Cikalpedia.id – Di kampung itu, orang-orang dulu bersorak gembira ketika seorang warganya berhasil duduk di kursi parlemen.
“Wah, akhirnya ada wakil kita yang bisa menyuarakan jeritan rakyat!” begitu kata tetua kampung sambil menepuk dada.
Namun, suara rakyat ternyata hanya berhenti di tenggorokan. Karena si wakil yang mereka banggakan itu ternyata lebih mirip patung lilin daripada orator.
Kalau ada acara warga—entah itu peringatan 17 Agustus, hajatan, atau sekadar rapat RT—nama beliau selalu tercantum di undangan. Kursinya selalu disediakan, bahkan mikrofon disiapkan.
Tapi apa yang terjadi?
Kursi kosong, mikrofon dingin, undangan hanya jadi formalitas.

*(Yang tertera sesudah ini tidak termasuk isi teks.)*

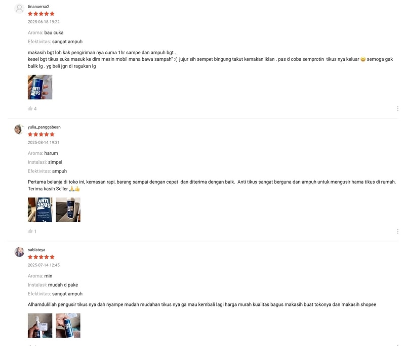Open username link sablateya
This screenshot has height=346, width=405.
pos(36,250)

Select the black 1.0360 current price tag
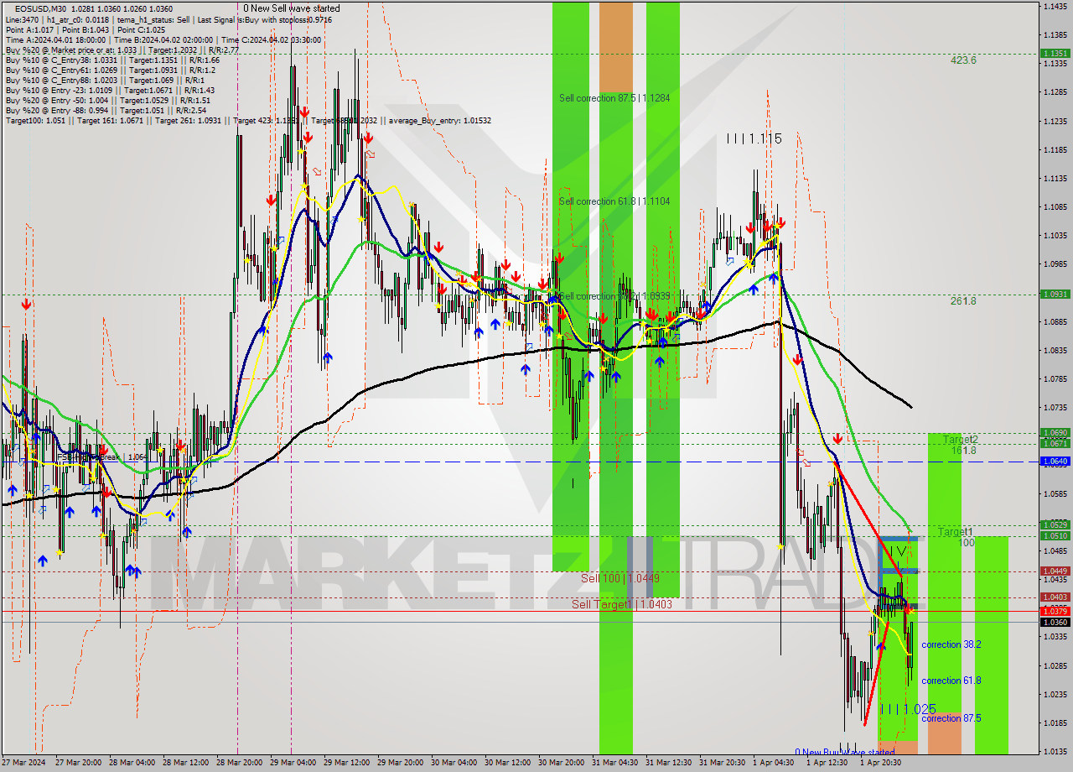point(1054,622)
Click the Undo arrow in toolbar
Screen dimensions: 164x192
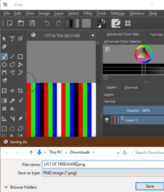click(x=47, y=23)
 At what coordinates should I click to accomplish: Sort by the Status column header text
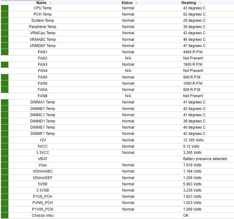tap(127, 3)
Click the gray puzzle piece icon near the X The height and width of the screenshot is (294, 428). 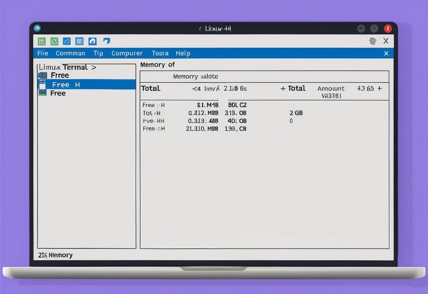click(373, 41)
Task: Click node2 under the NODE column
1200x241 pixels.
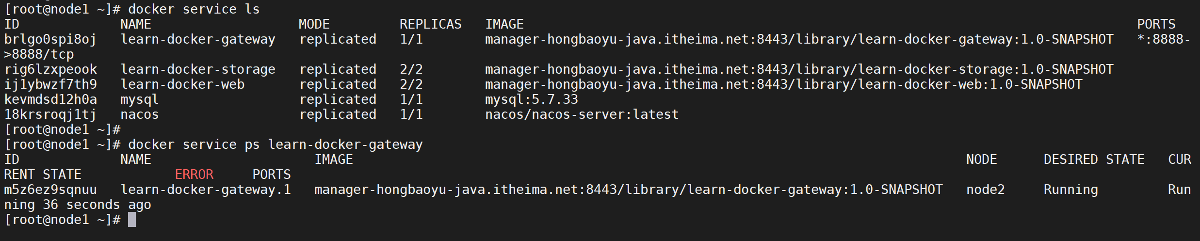Action: click(x=985, y=190)
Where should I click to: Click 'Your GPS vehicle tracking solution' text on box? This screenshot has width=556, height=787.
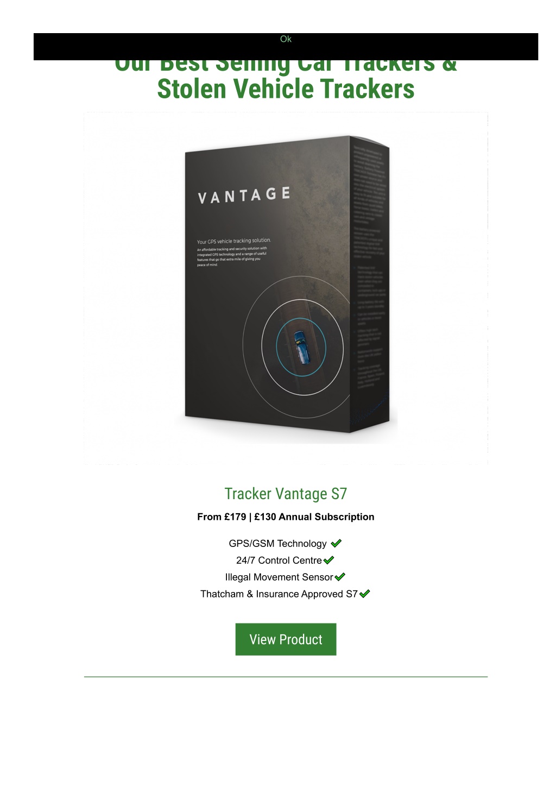click(233, 241)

Kalau pun sekali waktu datang, beliau hanya tersenyum mirip iklan pasta gigi, lalu berkata, “Mari kita makan bersama,” tanpa sambutan sedikit pun.

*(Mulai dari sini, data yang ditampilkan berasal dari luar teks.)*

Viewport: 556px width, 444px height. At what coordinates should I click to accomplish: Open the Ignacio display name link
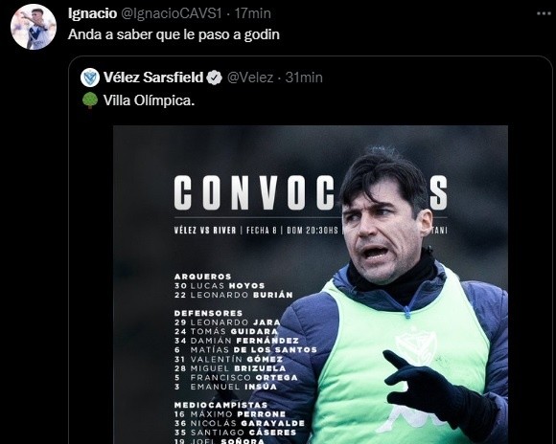(x=92, y=13)
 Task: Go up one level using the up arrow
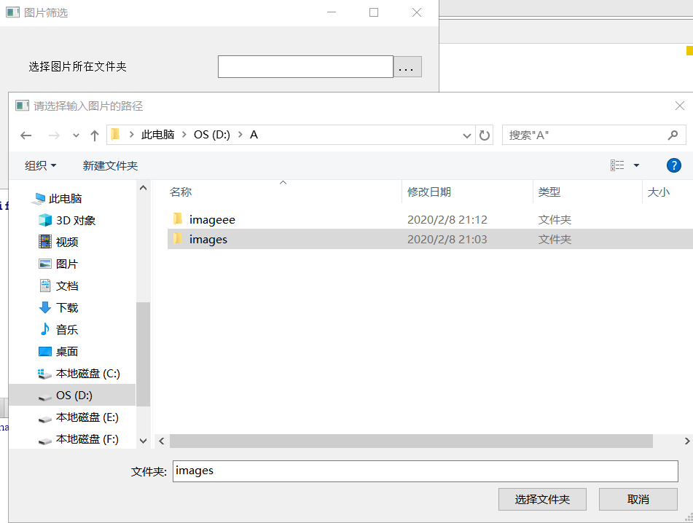pos(95,135)
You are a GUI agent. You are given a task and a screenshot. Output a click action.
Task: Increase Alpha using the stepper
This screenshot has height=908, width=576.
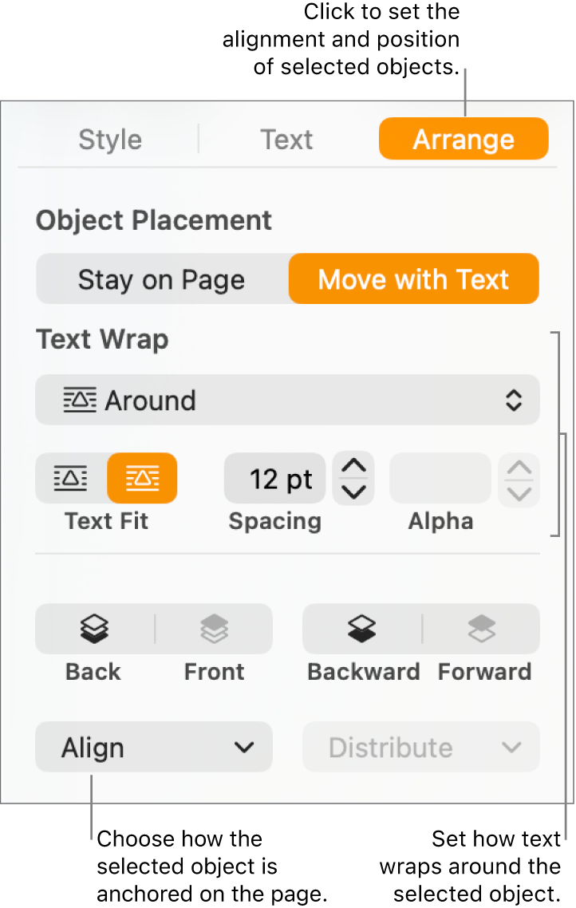pos(519,468)
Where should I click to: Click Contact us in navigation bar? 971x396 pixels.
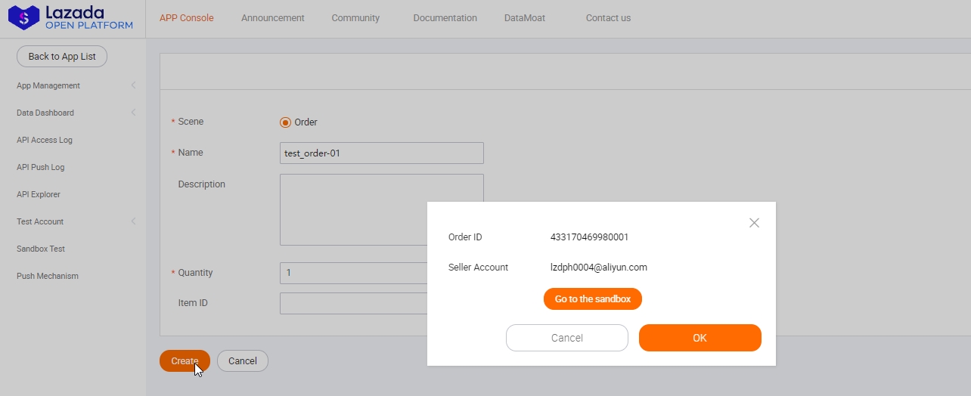(x=608, y=18)
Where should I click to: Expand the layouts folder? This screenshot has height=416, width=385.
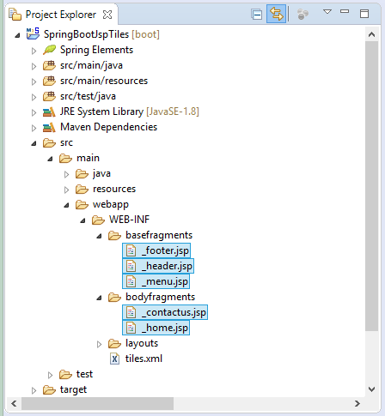pos(99,344)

Padahal tugasnya menyuarakan aspirasi, bukan cuma menyuarakan selamat makan.
Di gedung parlemen, kondisinya lebih parah. Suara jangkrik lebih sering terdengar daripada suara sang dewan. Orang-orang sampai bercanda, “Itu kursi diisi orang, atau boneka? Karena tidak pernah terdengar sepatah dua kata pun.”